— Start of Excerpted text —

Court of Criminal Appeals of Tennessee, at Knoxville
Mar 28, 2008
No. E2007-01294-CCA-R3-HC (Tenn. Crim. App. Mar. 28, 2008)

Opinion

No. E2007-01294-CCA-R3-HC.

February 26, 2008 Session.

Filed March 28, 2008.

Direct Appeal from the Circuit Court for Bledsoe County; No. 53-2005 J; Curtis Smith, Judge.

Robert G. Morgan, Jasper, Tennessee, for the Appellant, Michael Finnell.

Robert E. Cooper, Jr., Attorney General and Reporter; Michael E. Moore, Solicitor General; Rachel West Harmon, Assistant Attorney General; J. Michael Taylor, District Attorney General; James W. Pope, III, Assistant District Attorney General, for the Appellee, State of Tennessee. Judgment of the Circuit Court Affirmed.

Robert W. Wedemeyer, J., delivered the opinion of the court, in which Jerry L. Smith and Alan E. Glenn, JJ., joined.


OPINION


In 1996, the Petitioner, Michael Finnell, pled guilty to two counts of aggravated rape and one count of aggravated burglary. For the aggravated rape convictions, the trial court imposed concurrent twenty-three year sentences, to be served at eighty-five percent. For the aggravated burglary conviction, the trial court imposed a five year sentence to be run at thirty percent, consecutive to the aggravated rape convictions. The Petitioner filed a petition for habeas corpus relief claiming the judgments were void because his two aggravated rape convictions should have statutorily been served at one-hundred percent. The habeas court agreed and granted relief as to the sentence. The Petitioner now appeals complaining that the eighty-five percent service was a "bargained-for" provision of his guilty plea, and, thus, his guilty pleas should also be set aside. After a thorough review of the record and applicable law, we affirm the judgment of the habeas court.

I. Facts

At the habeas court, the following evidence was presented: the Petitioner pled guilty to two counts of aggravated rape and one count of aggravated burglary. On the aggravated rape judgments, the trial court wrote, "Sentence shall be served at a minimum of at least 85 percent before the defendant may be considered for release alternatives." The Petitioner argued that the release eligibility date was in direct contravention of Tennessee Code Annotated section 39-13-523, which requires multiple sexual offense sentences to be served day-for-day, and, thus, the judgments were void. The parties entered into evidence the Petitioner's petition to enter plea of guilty, which states the total sentences to which the Petitioner pled — twenty-three years on each aggravated rape and five years on the aggravated burglary — but does not mention release eligibility, the judgments, and the transcript from the guilty plea hearing.

— End of Excerpted text —
— Start of Source material —

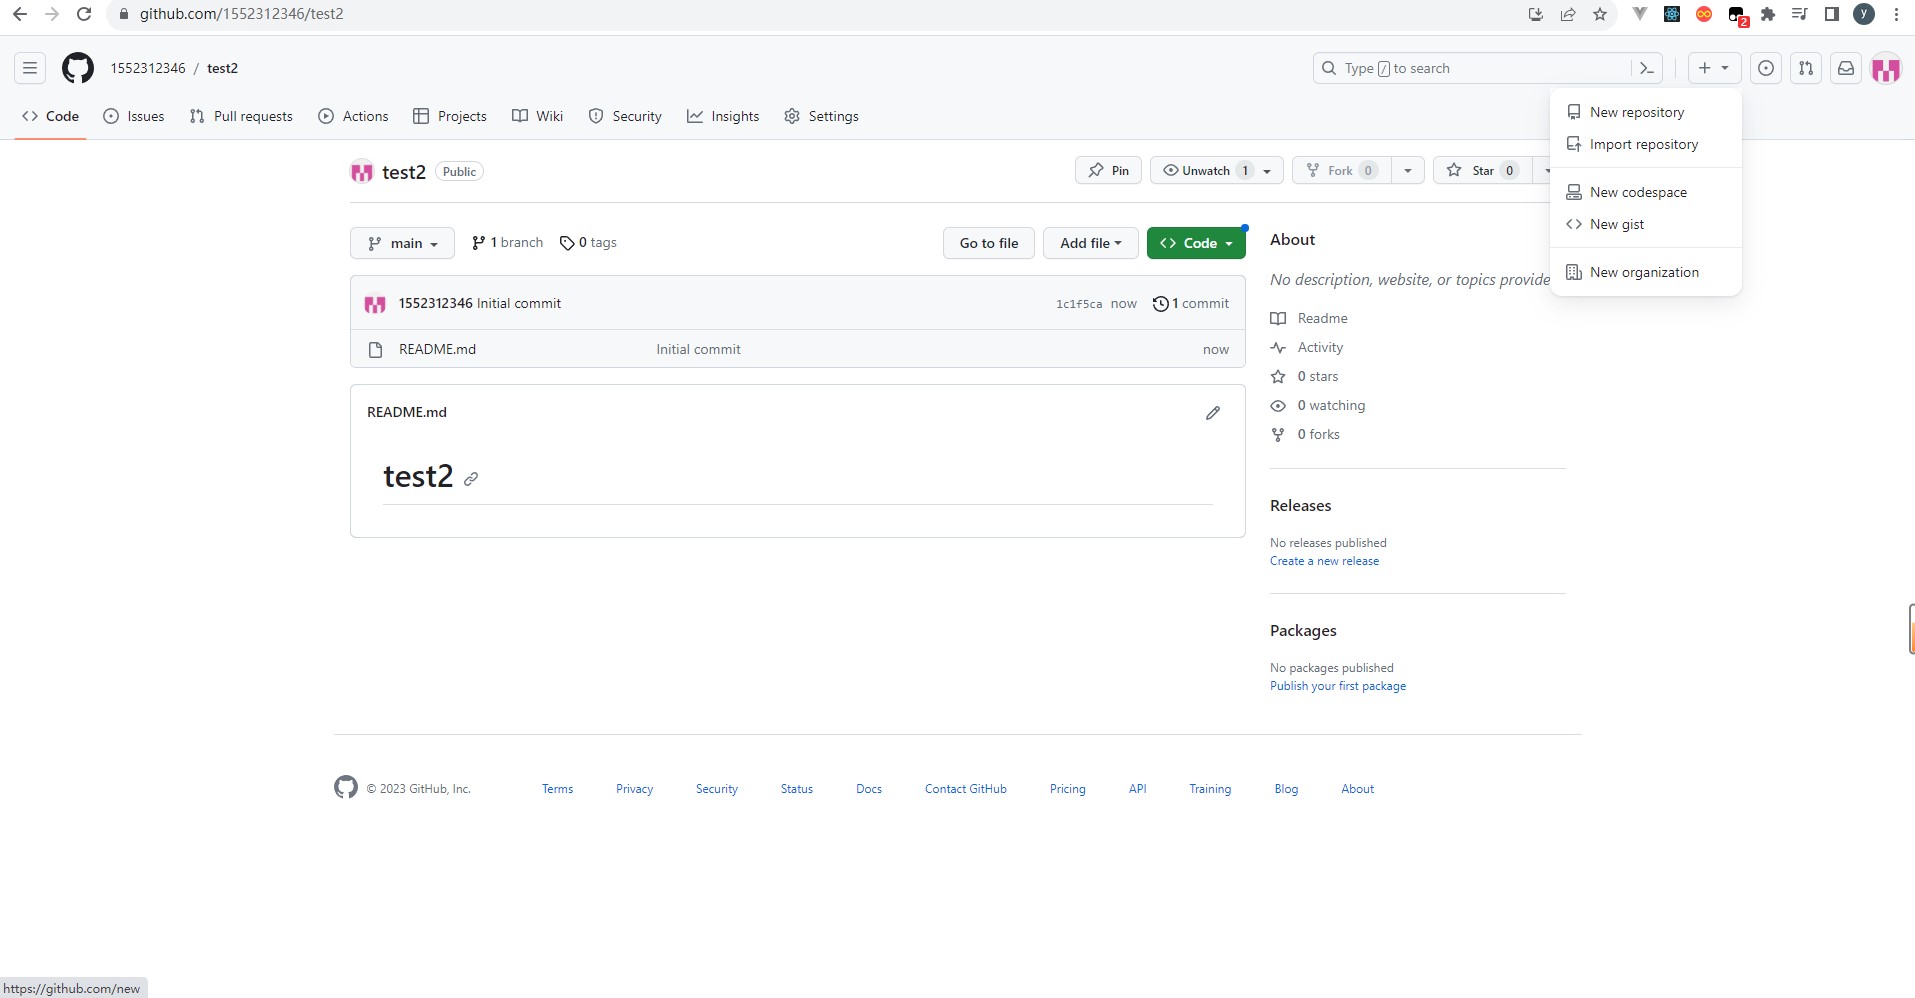Click the permalink icon beside test2 heading
The image size is (1915, 998).
[471, 479]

— End of Source material —

=== Exercise prompt ===
From the court opinion above, reproduce the passage starting at "Robert G. Morgan, Jasper, Tennessee, for" and ending at "Glenn, JJ., joined.".

=== Output ===
Robert G. Morgan, Jasper, Tennessee, for the Appellant, Michael Finnell.

Robert E. Cooper, Jr., Attorney General and Reporter; Michael E. Moore, Solicitor General; Rachel West Harmon, Assistant Attorney General; J. Michael Taylor, District Attorney General; James W. Pope, III, Assistant District Attorney General, for the Appellee, State of Tennessee. Judgment of the Circuit Court Affirmed.

Robert W. Wedemeyer, J., delivered the opinion of the court, in which Jerry L. Smith and Alan E. Glenn, JJ., joined.